## [The task]
Leaving out all pictures, retype the records exactly.

Input data: Begin

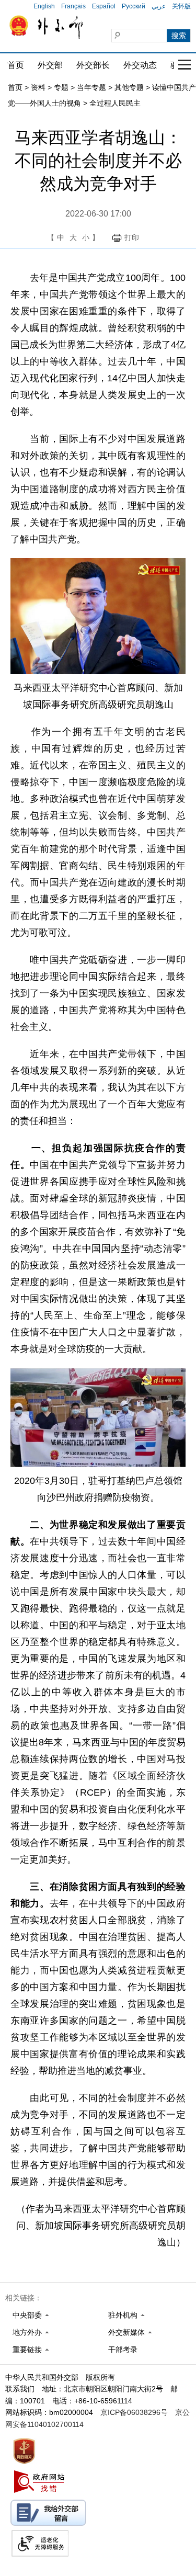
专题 (61, 87)
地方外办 (27, 2332)
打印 (131, 237)
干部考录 (122, 2349)
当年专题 (91, 87)
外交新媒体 (126, 2332)
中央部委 (27, 2315)
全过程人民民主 (115, 103)
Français (73, 6)
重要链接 (27, 2349)
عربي (159, 6)
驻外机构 (122, 2315)
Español (104, 6)
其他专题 (129, 87)
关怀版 (181, 6)
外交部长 (93, 65)
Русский (133, 6)
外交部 (50, 65)
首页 (15, 65)
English (44, 6)
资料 (38, 87)
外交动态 (140, 65)
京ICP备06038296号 (134, 2412)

Input data: End

## [Task answer]
专题 (61, 87)
地方外办 (27, 2332)
打印 (131, 237)
干部考录 (122, 2349)
当年专题 (91, 87)
外交新媒体 (126, 2332)
中央部委 (27, 2315)
全过程人民民主 (115, 103)
Français (73, 6)
重要链接 (27, 2349)
عربي (159, 6)
驻外机构 (122, 2315)
Español (104, 6)
其他专题 (129, 87)
关怀版 (181, 6)
外交部长 (93, 65)
Русский (133, 6)
外交部 (50, 65)
首页 (15, 65)
English (44, 6)
资料 (38, 87)
外交动态 (140, 65)
京ICP备06038296号 (134, 2412)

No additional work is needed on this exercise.